Ambient air pollution alone caused some 4.2 million deaths in 2016, while household air pollution from cooking with polluting fuels and technologies caused an estimated 3.8 million deaths in the same period.
More than 90% of air pollution-related deaths occur in low- and middle-income countries, mainly in Asia and Africa, followed by low- and middle-income countries of the Eastern Mediterranean region, Europe and the Americas.
Around 3 billion people – more than 40% of the world’s population – still do not have access to clean cooking fuels and technologies in their homes, the main source of household air pollution. WHO has been monitoring household air pollution for more than a decade and,while the rate of access to clean fuels and technologies is increasing everywhere, improvements are not even keeping pace with population growth in many parts of the world, particularly in sub-Saharan Africa.
WHO recognizes that air pollution is a critical risk factor for noncommunicable diseases (NCDs), causing an estimated one-quarter (24%) of all adult deaths from heart disease, 25% from stroke, 43% from chronic obstructive pulmonary disease and 29% from lung cancer.
More than 4300 cities in 108 countries are now included in WHO’s ambient air quality database, making this the world’s most comprehensive database on ambient air pollution. Since 2016, more than 1000 additional cities have been added to WHO’s database which shows that more countries are measuring and taking action to reduce air pollution than ever before.
The database collects annual mean concentrations of fine particulate matter (PM10 and PM2.5).
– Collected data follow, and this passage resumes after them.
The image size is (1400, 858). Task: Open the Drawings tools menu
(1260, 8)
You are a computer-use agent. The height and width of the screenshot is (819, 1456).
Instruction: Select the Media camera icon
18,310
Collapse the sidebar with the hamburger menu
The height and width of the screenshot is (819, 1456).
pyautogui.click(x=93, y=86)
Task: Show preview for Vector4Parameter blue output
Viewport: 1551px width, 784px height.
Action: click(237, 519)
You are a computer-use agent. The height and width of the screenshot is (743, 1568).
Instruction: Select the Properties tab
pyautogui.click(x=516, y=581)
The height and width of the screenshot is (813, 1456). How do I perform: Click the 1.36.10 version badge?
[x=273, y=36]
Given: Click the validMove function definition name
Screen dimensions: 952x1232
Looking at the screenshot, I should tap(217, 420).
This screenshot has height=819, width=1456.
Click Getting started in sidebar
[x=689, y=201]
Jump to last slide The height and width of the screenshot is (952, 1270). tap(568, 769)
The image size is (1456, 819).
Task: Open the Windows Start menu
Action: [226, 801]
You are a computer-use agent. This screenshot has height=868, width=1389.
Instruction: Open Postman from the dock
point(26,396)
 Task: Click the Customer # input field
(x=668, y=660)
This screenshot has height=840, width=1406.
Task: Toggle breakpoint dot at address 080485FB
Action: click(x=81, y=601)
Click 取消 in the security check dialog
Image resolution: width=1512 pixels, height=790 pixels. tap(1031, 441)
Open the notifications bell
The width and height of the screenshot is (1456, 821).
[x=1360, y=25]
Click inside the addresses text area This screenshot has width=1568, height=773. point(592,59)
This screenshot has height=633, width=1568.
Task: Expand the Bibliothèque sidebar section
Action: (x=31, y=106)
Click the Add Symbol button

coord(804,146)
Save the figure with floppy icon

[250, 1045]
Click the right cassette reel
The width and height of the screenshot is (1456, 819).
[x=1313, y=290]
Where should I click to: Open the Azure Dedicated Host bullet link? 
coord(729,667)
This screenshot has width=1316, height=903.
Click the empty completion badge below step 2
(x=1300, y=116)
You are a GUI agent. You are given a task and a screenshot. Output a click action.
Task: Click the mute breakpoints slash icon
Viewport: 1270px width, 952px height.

PM2.5 includes pollutants, such as sulfate, nitrates and black carbon, which pose the greatest risks to human health. WHO air quality recommendations call for countries to reduce their air pollution to annual mean values of 20 μg/m3 (for PM10) and 10 μg/m3 (for PM25).
“Many of the world’s megacities exceed WHO’s guideline levels for air quality by more than 5 times, representing a major risk to people’s health,” says Dr Maria Neira, Director of the Department of Public Health, Social and Environmental Determinants of Health, at WHO.
“We are seeing an acceleration of political interest in this global public health challenge. The increase in cities recording air pollution data reflects a commitment to air quality assessment and monitoring. Most of this increase has occurred in high-income countries, but we hope to see a similar scale-up of monitoring efforts worldwide.”
While the latest data show ambient air pollution levels are still dangerously high in most parts of the world, they also show some positive progress. Countries are taking measures to tackle and reduce air pollution from particulate matter.
Narendra Modi’s Ujjwala Yojana only silver lining: WHO
For example, in just two years, India’s Pradhan Mantri Ujjwala Yojana Scheme has provided some 37 million women living below the poverty line with free LPG connections to support them to switch to clean household energy use. Mexico City has committed to cleaner vehicle standards, including a move to soot-free buses and a ban on private diesel cars by 2025.
Major sources of air pollution from particulate matter include the inefficient use of energy by households, industry, the agriculture and transport sectors, and coal-fired power plants. In some regions, sand and desert dust, waste burning and deforestation are additional sources of air pollution. Air quality can also be influenced by natural elements such as geographic, meteorological and seasonal factors.
Air pollution does not recognize borders. Improving air quality demands sustained and coordinated government action at all levels. Countries need to work together on solutions for sustainable transport, more efficient and renewable energy production and use and waste management. WHO works with many sectors including transport and energy, urban planning and rural development to support countries to tackle this problem.